> What you have to do
Answer these questions using the clematis plant profile below:
(a) What mature height does the profile give for this cultivar?
(b) Which animals is the plant described as resistant to?
(c) When the plant is used as ground cover, what does the profile say not to do?

Ernest Markham Clematis

Clematis ‘Ernest Markham’

Description & Overview

Ernest Markham Clematis is an award winning and very reliable clematis cultivar valued for its large, open, magenta-pink flowers. Train it to climb along a trellis, arbor, or fencing, or leave unsupported to ramble through medium to tall shrubs. It creates an excellent vertical effect in smaller spaces and containers. Easy to care for and fast growing. Deer and rabbit resistant.

Core Characteristics

Mature Height: 8-12 feet
Mature Spread: 8-10 feet
Growth Rate: Fast
Growth Form: Vine
Light Requirements: Full Sun to Partial Shade
Site Requirements: Moist, Well-drained
Flower: Magenta-pink
Bloom Period: Summer
Foliage: Green
Fall Color: N/A
Fruit Notes: Feathery clusters

Suggested Uses:

  • Border (through medium sized shrubs to act as groundcover),
  • Container gardens (again, to act as groundcover or keep the vine contained),
  • Cut flower garden (flowers are beautiful and make nice additions to any bouquet),
  • Espalier (there is not much depth in the z-direction but it grows full in the x and y directions),
  • Ground cover (for areas where grass can be out of the question or some color is wanted); just don’t trellis it,
  • Privacy screen (adds beauty and density to a fence or trellis),
  • Specimen (showy flowers are enough to attract anyone’s attention and create a focal point in any garden),
  • Urban garden (similar reasoning as espalier, this vine does not take up as much space and can tolerate limited horizontal area as long as there is room for vertical growth),
  • Woodland garden (while not a native, some species of Clematis are and this variety will still make a nice addition or climb tree trunks if the garden is near the woods)

Dataset entries

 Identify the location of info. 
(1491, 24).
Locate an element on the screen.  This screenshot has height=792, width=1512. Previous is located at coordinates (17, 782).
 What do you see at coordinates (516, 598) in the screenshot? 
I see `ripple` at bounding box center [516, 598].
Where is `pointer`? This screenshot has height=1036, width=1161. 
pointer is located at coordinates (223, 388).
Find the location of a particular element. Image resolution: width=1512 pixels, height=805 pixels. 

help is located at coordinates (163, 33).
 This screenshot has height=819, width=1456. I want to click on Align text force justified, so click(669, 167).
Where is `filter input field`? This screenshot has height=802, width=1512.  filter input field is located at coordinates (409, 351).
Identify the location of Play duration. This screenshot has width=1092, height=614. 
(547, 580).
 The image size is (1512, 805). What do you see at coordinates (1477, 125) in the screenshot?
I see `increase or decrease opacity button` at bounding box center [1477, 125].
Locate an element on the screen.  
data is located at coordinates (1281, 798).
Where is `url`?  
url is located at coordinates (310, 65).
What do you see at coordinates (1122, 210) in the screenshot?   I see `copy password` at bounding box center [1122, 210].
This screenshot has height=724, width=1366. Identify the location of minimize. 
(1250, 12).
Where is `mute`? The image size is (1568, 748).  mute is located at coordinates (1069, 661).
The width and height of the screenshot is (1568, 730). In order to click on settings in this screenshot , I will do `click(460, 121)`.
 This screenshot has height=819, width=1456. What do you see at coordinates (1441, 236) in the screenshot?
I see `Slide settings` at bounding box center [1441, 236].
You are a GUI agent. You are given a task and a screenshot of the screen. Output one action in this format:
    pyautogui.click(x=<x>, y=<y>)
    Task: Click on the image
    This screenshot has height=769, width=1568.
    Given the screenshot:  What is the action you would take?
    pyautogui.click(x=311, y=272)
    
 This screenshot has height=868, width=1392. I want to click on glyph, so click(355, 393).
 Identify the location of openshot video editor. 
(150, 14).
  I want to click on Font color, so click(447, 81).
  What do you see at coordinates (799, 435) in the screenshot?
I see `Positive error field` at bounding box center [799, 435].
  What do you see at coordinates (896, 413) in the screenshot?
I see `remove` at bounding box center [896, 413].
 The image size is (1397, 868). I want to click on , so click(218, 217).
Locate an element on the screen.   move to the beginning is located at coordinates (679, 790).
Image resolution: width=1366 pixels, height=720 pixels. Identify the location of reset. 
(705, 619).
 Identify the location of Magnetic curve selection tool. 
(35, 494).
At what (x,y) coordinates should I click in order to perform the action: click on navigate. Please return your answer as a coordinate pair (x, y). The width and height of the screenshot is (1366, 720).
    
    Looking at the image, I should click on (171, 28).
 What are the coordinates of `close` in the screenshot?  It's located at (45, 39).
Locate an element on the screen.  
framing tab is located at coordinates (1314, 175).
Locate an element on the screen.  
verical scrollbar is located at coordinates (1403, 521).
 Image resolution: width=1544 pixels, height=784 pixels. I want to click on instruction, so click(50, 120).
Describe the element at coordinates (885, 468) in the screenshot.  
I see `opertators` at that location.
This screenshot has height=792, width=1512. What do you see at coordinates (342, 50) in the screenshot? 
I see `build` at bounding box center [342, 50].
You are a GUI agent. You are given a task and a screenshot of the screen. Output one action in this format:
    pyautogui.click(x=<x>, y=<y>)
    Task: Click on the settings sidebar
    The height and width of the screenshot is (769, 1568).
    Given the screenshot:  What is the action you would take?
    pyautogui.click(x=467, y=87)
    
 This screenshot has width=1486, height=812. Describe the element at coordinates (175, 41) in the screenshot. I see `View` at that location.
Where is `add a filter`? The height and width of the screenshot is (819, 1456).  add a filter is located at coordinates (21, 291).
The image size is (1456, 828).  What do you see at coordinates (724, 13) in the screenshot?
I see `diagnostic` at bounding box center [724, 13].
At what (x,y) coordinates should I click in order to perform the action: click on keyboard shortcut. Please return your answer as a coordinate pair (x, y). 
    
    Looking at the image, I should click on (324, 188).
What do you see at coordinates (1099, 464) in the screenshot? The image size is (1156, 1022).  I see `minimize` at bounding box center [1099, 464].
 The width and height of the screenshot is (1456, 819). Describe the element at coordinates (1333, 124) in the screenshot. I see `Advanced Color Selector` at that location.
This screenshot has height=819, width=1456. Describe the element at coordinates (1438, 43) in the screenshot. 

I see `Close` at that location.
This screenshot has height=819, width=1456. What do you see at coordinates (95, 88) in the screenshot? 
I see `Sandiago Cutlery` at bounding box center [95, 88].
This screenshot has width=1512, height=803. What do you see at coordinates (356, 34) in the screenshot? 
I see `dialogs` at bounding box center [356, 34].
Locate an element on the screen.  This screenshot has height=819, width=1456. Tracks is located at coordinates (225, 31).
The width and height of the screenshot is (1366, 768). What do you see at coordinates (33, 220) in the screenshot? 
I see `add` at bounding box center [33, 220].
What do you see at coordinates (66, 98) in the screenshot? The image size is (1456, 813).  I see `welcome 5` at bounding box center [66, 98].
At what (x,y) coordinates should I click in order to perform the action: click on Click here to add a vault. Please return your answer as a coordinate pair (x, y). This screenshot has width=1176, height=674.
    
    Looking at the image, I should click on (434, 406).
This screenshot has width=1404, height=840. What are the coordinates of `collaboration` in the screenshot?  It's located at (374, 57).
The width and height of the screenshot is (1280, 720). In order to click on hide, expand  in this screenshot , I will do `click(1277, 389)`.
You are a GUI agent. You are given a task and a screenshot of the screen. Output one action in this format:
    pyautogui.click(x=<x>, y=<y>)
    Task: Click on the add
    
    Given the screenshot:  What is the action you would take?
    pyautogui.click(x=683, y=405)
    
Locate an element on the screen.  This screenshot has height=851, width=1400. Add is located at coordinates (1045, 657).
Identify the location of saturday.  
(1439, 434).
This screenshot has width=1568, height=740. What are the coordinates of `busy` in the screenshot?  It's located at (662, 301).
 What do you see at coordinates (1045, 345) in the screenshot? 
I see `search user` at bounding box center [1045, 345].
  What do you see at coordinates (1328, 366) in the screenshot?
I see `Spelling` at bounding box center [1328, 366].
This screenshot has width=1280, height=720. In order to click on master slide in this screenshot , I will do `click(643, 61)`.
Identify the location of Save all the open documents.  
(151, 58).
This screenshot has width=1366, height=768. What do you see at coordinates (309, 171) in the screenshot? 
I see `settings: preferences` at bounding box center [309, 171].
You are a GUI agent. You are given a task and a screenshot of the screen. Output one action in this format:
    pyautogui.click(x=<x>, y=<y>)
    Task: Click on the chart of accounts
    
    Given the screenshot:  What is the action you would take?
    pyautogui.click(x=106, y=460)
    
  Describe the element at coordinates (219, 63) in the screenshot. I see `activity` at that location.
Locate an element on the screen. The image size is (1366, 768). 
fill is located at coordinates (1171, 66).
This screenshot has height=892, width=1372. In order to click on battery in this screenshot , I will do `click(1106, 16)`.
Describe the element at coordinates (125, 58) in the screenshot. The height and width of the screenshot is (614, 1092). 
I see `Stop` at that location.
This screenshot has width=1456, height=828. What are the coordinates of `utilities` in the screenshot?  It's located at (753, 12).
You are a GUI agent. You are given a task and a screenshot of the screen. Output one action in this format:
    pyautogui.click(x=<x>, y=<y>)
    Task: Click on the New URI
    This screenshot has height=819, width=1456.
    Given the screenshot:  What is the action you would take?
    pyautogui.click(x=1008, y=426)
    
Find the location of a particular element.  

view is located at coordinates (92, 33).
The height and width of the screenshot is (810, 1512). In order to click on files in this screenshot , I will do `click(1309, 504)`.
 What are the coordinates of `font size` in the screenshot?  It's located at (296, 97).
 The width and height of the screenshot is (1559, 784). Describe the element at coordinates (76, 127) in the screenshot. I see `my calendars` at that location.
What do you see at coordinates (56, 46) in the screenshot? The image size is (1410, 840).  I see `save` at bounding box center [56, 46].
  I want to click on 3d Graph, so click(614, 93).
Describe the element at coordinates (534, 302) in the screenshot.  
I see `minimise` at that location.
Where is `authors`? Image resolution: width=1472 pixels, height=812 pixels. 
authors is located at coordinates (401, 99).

> Correct result
(a) 8-12 feet
(b) Deer and rabbits
(c) Not to trellis it